Des péchés capitaux is French for deadly sins, while capiteux means heady. The foreword is written by Denis Saverot, editor of the French wine publication La Revue du vin de France.

Benoist Simmat, a journalist of Le Journal du Dimanche, has previously written the book In Vino Satanas in collaboration with Denis Saverot, describing a French wine industry that was in crisis at the time. Simmat has never met Parker, though did apply for an interview two years prior to publication, but a meeting was found impossible.

The likeness of Robert Parker as drawn by Philippe Bercovici has been described as a mixture of Obélix and Gérard Depardieu.

In an email comment to Decanter on his reaction to the BD satire, Parker wrote, "I loved it...absolutely hilarious...and to be a member of TOON TOWN a great honour....hope it is a great success and gets translated into English and other languages...."

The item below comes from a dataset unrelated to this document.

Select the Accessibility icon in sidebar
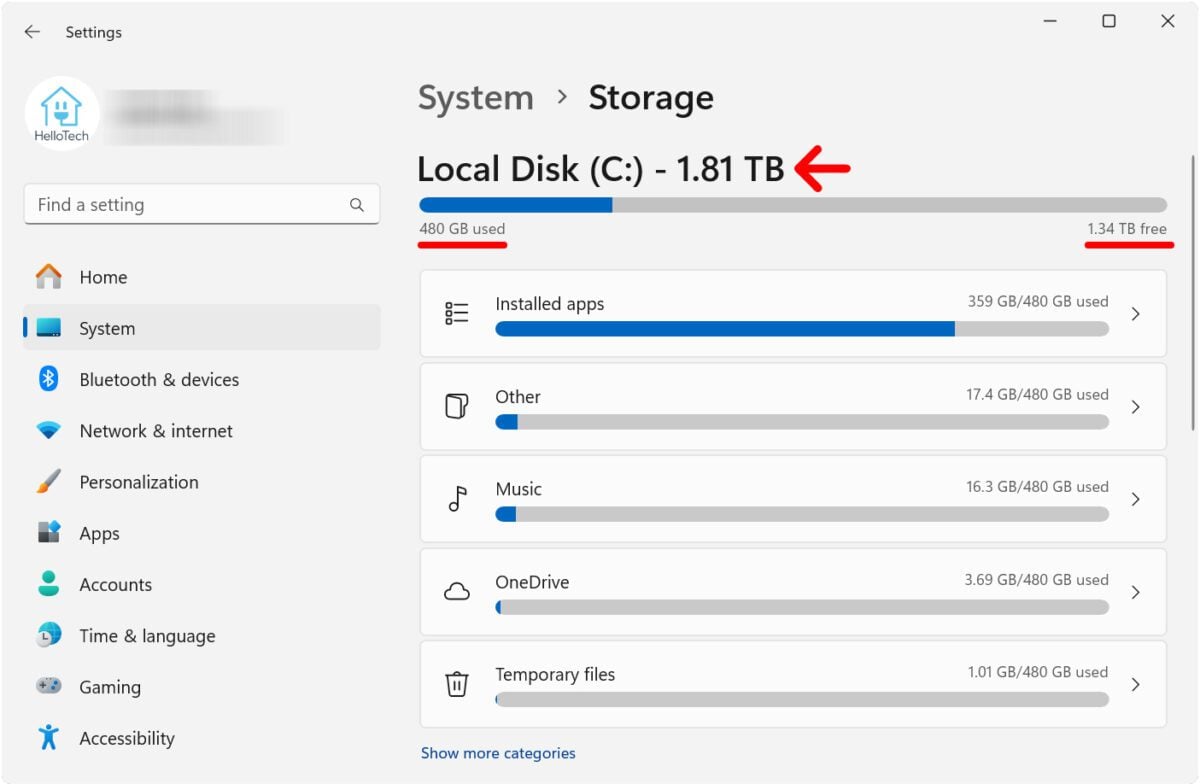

Jean-Luc Thunevin, owner and winemaker of Valandraud considered the pioneer "garagiste" who is also featured in the volume, wrote that he "liked it". He describes the story's themes as reminiscent of those in Jonathan Nossiter's 2004 documentary film Mondovino, as well as Elin McCoy's unauthorised Parker biography The Emperor of Wine. He characterises the accusations of standardisation of wine and palate as "fantasies".

Wine merchant Jeffrey Davies expressed to Decanter that he was "disappointed" with the BD for reasons other than that his name was misspelled, stating, "It is not funny, and it's full of inaccuracies and errors", and comparing it to the 2007 book Robert Parker: Anatomie d'un Mythe by Hanna Agostini which he contends was written "out of spite and vengeance".